INSTRUCTIONS FOR THE TASK: Only the lines from the one containing "Click the 'Q Rd 1' round link" through the final line below belong in the output, copied exactly and without pictures.

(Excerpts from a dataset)
........

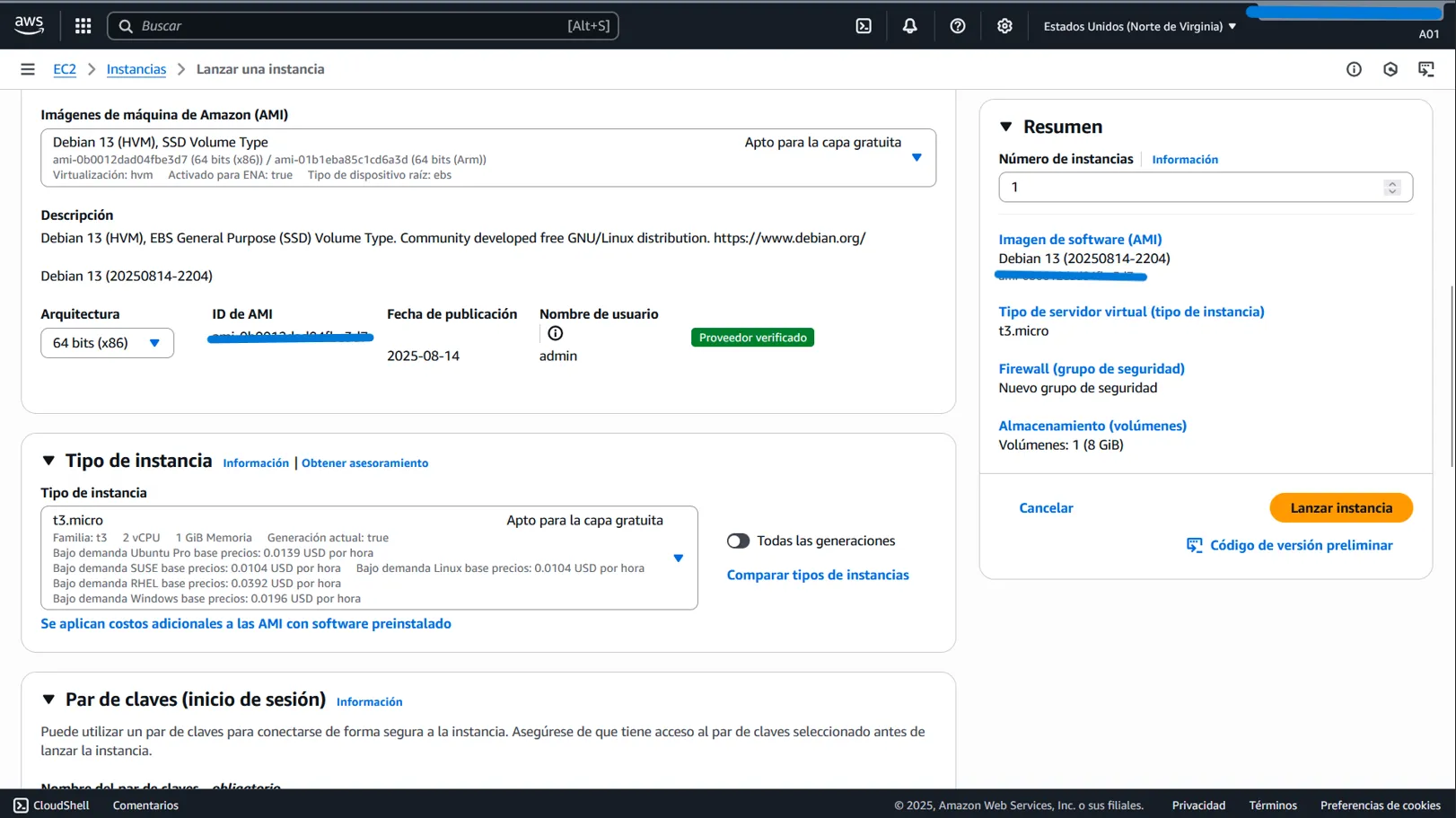1456x818 pixels.
Task: Expand the Debian 13 AMI selector
Action: click(x=916, y=157)
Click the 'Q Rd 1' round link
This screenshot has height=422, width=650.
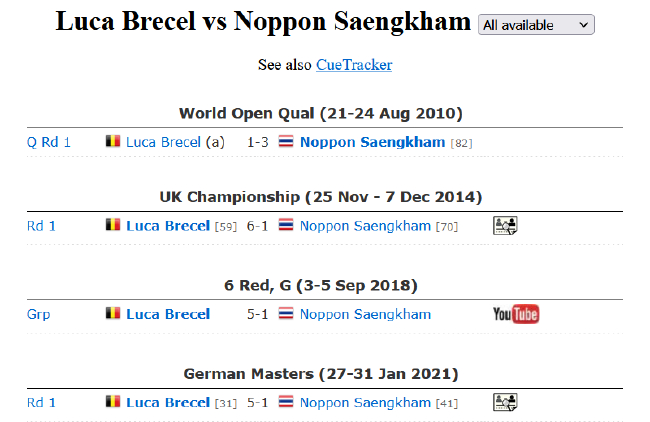pos(49,142)
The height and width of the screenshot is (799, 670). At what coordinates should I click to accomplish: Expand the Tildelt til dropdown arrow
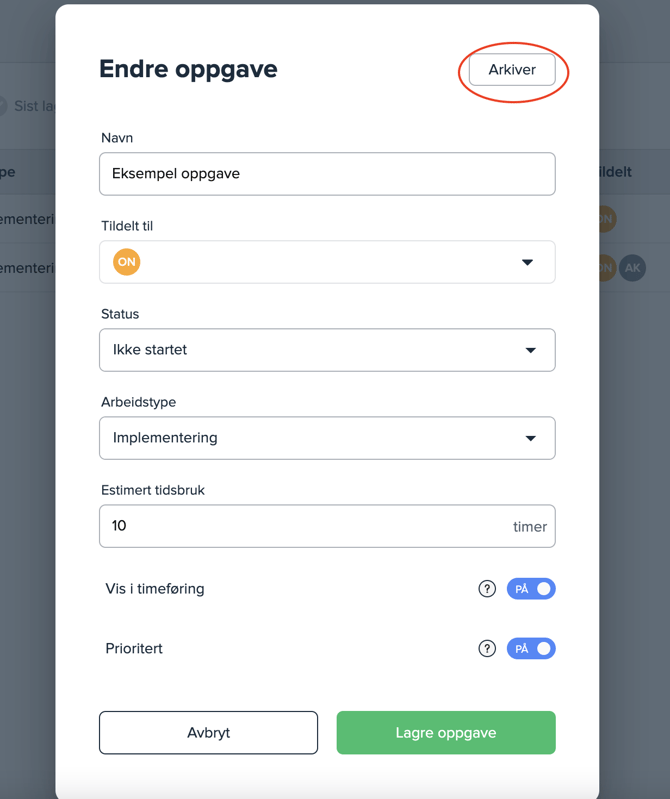(527, 262)
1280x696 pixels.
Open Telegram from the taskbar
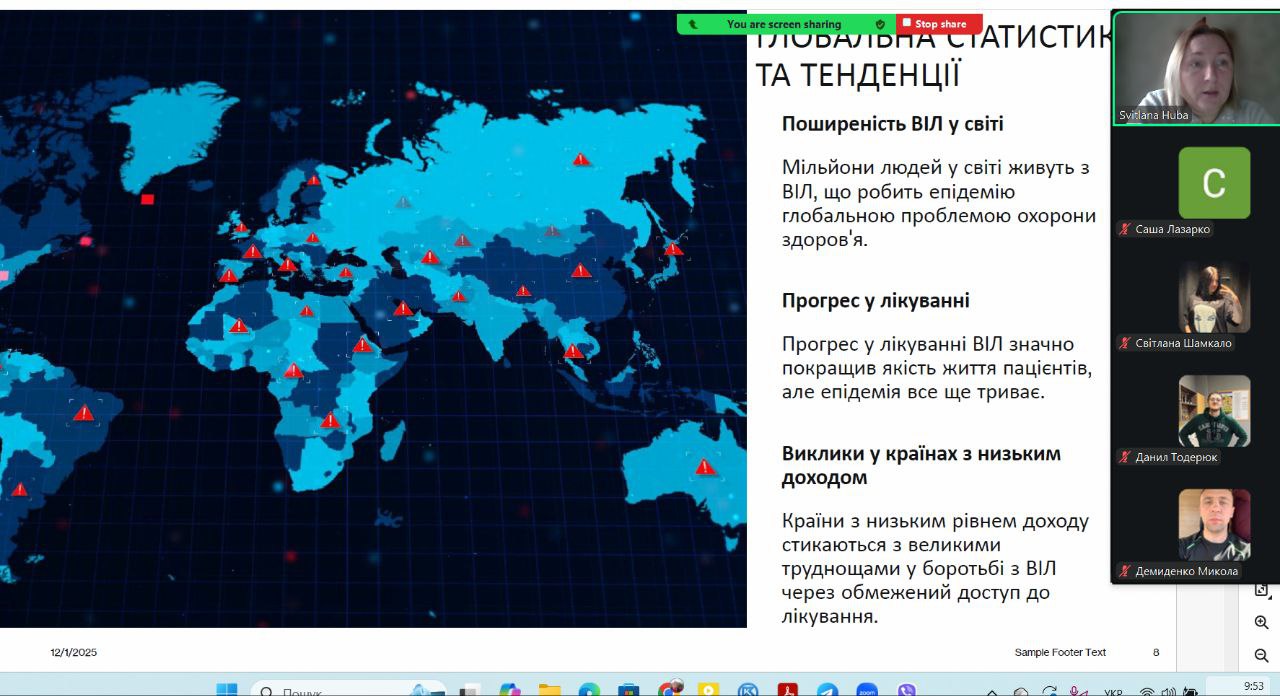[827, 690]
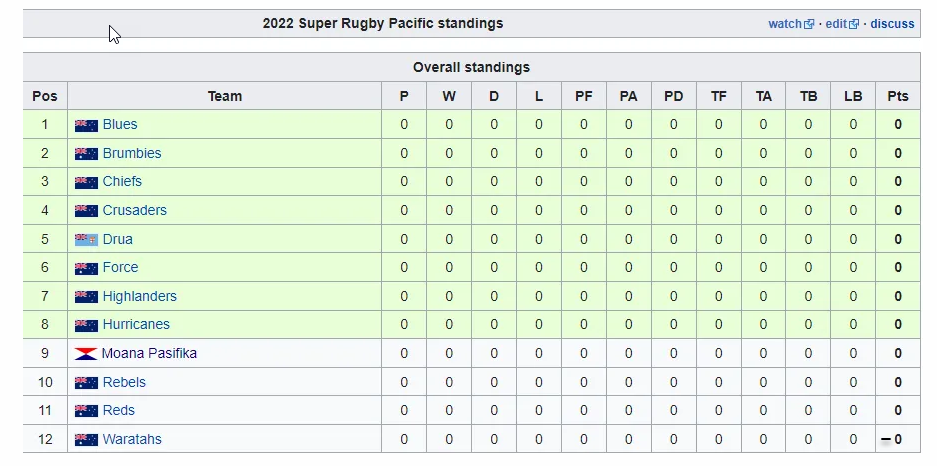The width and height of the screenshot is (937, 466).
Task: Open the Chiefs team link
Action: (122, 181)
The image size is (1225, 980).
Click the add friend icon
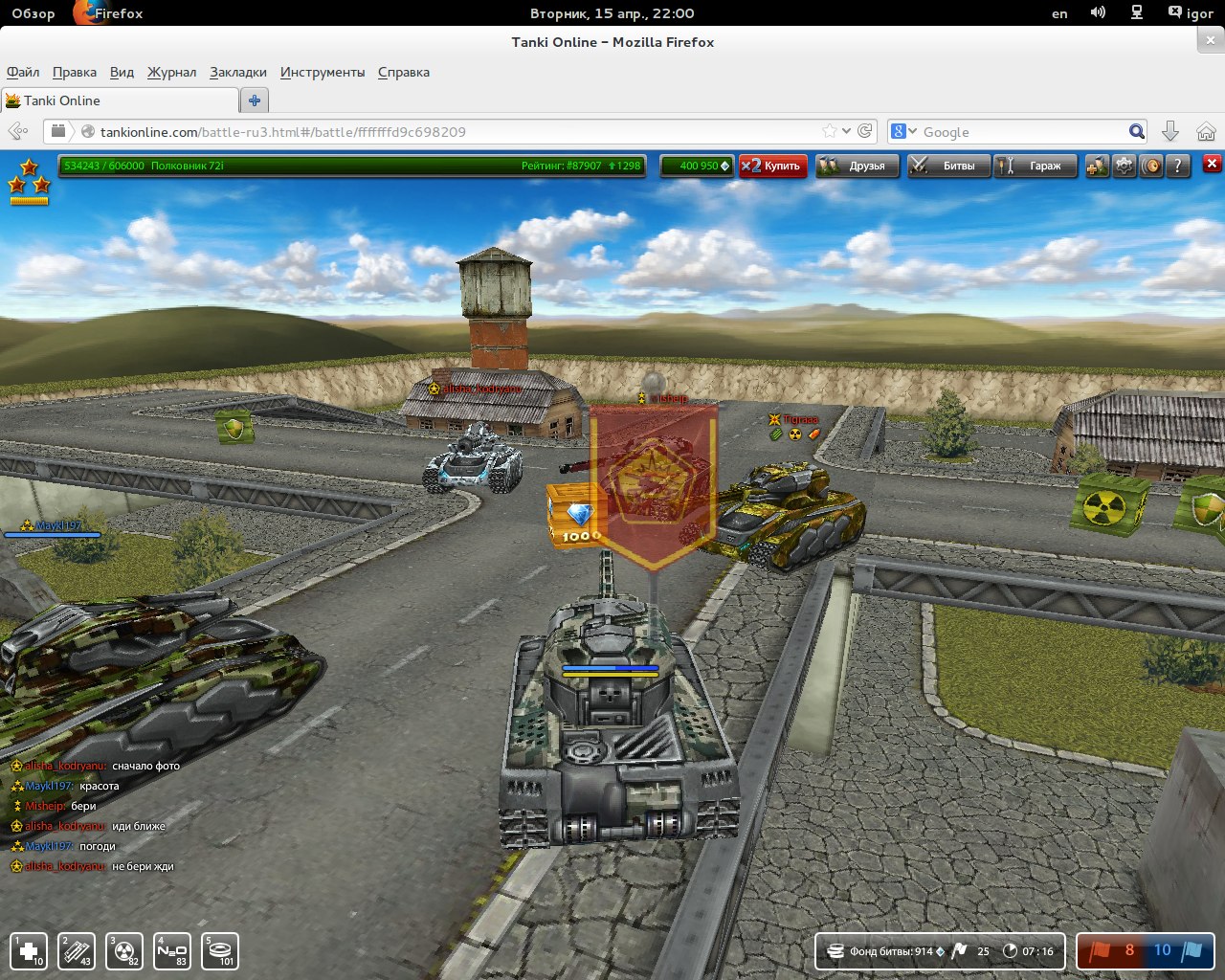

........

ANSWER FOR THIS EXERCISE:
Click the 'Q Rd 1' round link
This screenshot has height=422, width=650.
pos(49,142)
The height and width of the screenshot is (799, 670). At what coordinates should I click to accomplish: Expand the Tildelt til dropdown arrow
(527, 262)
1280x696 pixels.
Open Telegram from the taskbar
[827, 690]
The width and height of the screenshot is (937, 466).
Task: Open the Chiefs team link
Action: (122, 181)
The image size is (1225, 980).
Click the add friend icon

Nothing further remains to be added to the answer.